● PROBLEM DESCRIPTION: Pull out every line of the material that contains the string "pyautogui", matching case exactly.

Stored data:
########################################
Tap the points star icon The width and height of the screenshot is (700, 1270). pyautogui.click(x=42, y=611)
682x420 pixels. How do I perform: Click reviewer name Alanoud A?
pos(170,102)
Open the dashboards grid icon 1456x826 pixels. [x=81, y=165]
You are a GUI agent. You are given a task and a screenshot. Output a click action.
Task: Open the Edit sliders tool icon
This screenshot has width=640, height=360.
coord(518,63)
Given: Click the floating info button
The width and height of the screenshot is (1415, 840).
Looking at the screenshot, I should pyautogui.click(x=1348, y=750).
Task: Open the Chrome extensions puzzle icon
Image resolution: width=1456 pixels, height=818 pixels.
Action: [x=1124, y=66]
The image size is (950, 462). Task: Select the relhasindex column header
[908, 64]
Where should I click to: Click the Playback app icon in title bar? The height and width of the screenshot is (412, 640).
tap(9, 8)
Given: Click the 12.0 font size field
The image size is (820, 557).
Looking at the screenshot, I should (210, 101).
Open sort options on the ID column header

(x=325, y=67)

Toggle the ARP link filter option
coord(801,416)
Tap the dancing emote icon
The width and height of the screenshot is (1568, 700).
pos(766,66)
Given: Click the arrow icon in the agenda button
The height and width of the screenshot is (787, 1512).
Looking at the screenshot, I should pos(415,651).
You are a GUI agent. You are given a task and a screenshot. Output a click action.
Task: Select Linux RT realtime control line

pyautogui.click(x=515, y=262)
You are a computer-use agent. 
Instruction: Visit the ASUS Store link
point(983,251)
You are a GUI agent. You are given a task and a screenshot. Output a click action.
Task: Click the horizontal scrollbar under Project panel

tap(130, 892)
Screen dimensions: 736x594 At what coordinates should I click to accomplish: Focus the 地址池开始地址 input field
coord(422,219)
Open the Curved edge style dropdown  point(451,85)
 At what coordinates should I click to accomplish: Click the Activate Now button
########################################
● RESPONSE TO THE TASK:
Tap the points star icon The width and height of the screenshot is (700, 1270). pyautogui.click(x=42, y=611)
Looking at the screenshot, I should pyautogui.click(x=1348, y=750).
pyautogui.click(x=515, y=262)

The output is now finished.